Contact:
Jess Kaufman, jess.kaufman@seiu.org

Issued February 01, 2024

SEIU-UHW Dialysis caregivers demand accountability for dialysis companies with billion-dollar federal contracts at press conference joined by Congressmembers Lofgren, Schiff, Porter

Jan 31, 2024 – Yesterday, dialysis caregivers organizing with SEIU-United Healthcare Workers West (SEIU-UHW) held a press conference on Capitol Hill to brief lawmakers on the understaffing crisis in dialysis care and ask them to investigate the company's labor practices. Key Congressional leaders including Representatives Zoe Lofgren, Adam Schiff, and Katie Porter attended and spoke out about the serious issues caregivers face.
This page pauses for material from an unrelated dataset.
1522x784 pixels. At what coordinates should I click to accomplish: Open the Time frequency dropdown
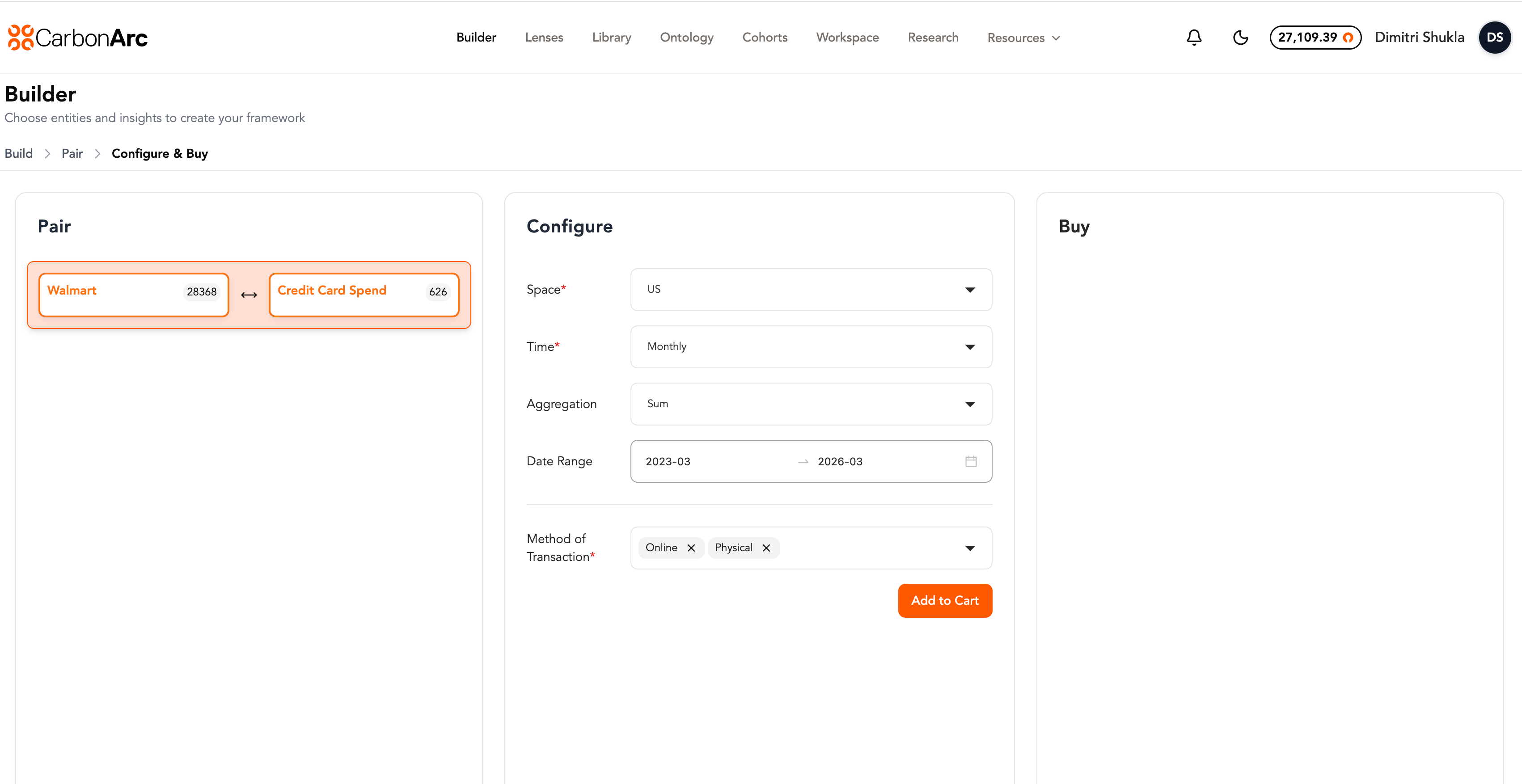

The caregivers are organizing to improve dialysis work both for themselves and their patients, particularly to address the understaffing crisis.
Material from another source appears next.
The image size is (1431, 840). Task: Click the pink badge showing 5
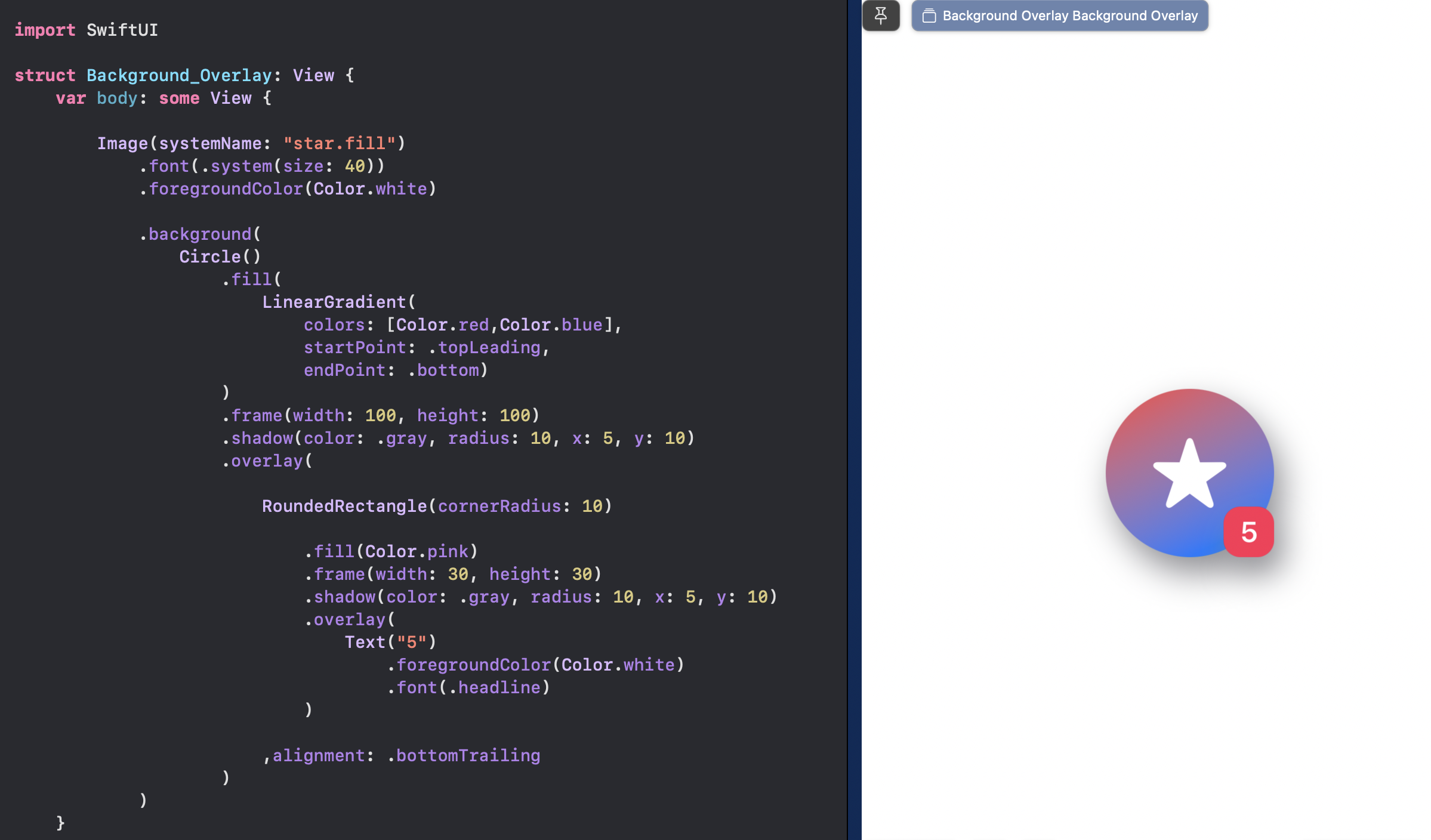1248,532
The companies where caregivers are organizing – Fresenius, DaVita, and Satellite Healthcare – have responded to the caregivers’ organizing with illegal threats and retaliation. In September, Fresenius and Satellite caregivers went on strike to protest their employers’ labor law violations. Additionally, caregivers organizing with SEIU-UHW at DaVita have filed charges accusing the company of serious labor law violations; the company has already closed down at least one facility where organizing activity occurred.

Fresenius is the largest provider of dialysis services to the Federal government and since 2014 has received more than $2 billion in revenue from contracts with the Veterans Administration (VA) for outpatient dialysis. Since 2014, the VA has awarded DaVita contracts worth approximately $1.5 billion for outpatient dialysis services. Kidney disease impacts 1 in 7 Americans, and 1 in 6 veterans, including more than 40,000 VA-enrolled veterans.

Congresswoman Zoe Lofgren (D-CA), the Chair of the California Democratic Congressional Delegation, said, “What these workers do to provide this vital treatment has been rewarded with overwork and underpay. These massive companies have not bargained in good faith. And that's simply wrong. Not just wrong for these hard working individuals, but for their patients because a quality workforce is essential for quality care, and you need to treat employees properly so that they can provide the care that's needed.”

Congressman Adam Schiff (D-CA) expressed his concerns: “Given the critical role that dialysis plays and keeping patients with kidney failure alive, it is a travesty that the health care workers who care for our veterans and all of our citizens are underpaid and short staffed in a nation as prosperous as the United States of America. It is a moral stain on the country that the quality of life saving care, including for our veterans, can be undermined by corporations who make billions of dollars in profits per year.”

Congresswoman Katie Porter (D-CA) condemned the companies’ conduct, stating “DaVita and Fresenius are America's two largest dialysis companies. And they have been cheating patients, taxpayers and workers for far too long. I am proud to stand shoulder to shoulder with SEIU–UHW, which is a real partner in how we hold big corporations accountable.”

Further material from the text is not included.